Canadian Journal of Gastroenterology (Jan 1996)
T Cell Repertoire and Inflammatory Bowel Disease
Abstract
The diversity of the T cell receptor repertoire is generated through rearrangement of the variable, junctional and constant region genes. Selection processes in the thymus and periphery serve to eliminate self-reacting T cells, thereby preventing autoimmune disease. The possibility that inflammatory bowel disease (IBD) is an autoimmune disease has led to the search for an auto-antigen. In addition, studies are exploring the T cell receptor repertoire in IBD patients for changes that may provide clues regarding etiopathogenesis. Using monoclonal antibodies to T cell receptor variable-gene products or polymerase chain reaction analysis of variable-gene mRNA expression, the mucosal T cell repertoire has been examined in humans. The intestinal intraepithelial lymphocytes show a significant degree of oligoclonal expansion that may represent local antigen exposure or unique selection processes. This is in keeping with studies that show that murine intestinal intraepithelial lymphocytes undergo positive and possibly negative selection independent of the thymus. In the inflamed human gut, shifts in the T cell receptor repertoire may also reflect recruitment of peripheral T cells to the gut. In one study, a subset of Crohn’s disease patients was shown to have an increase in the proportion of variable β8 peripheral blood lymphocyte and mesenteric lymph node cells, suggesting a superantigen effect. The authors hypothesized that changes in the functional T cell receptor repertoire can also occur which might be independent of changes in the distribution of T cells expressing variable β T cell receptors. In fact, the authors have shown there is a selective decrease in the cytotoxic function of peripheral variable β8 T cells in Crohn’s disease.
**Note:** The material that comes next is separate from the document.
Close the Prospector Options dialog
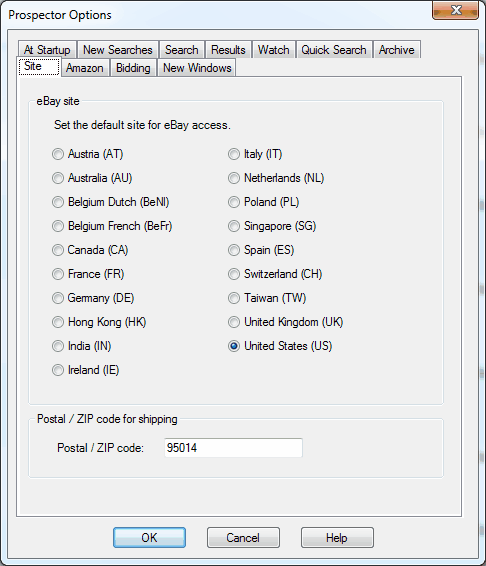This screenshot has width=486, height=566. (x=456, y=10)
Furthermore, stimulation with the variable β8 selective bacterial enterotoxin staphylococcal enterotoxin E failed to increase the cytotoxic function in this subset of Crohn’s disease patients compared with controls. This suggests that in Crohn’s disease, variable β8 T cells have undergone an alteration in function that may reflect previous exposure to a superantigen-like stimulus. The relationship to the etiology and pathogenesis of IBD remains to be defined.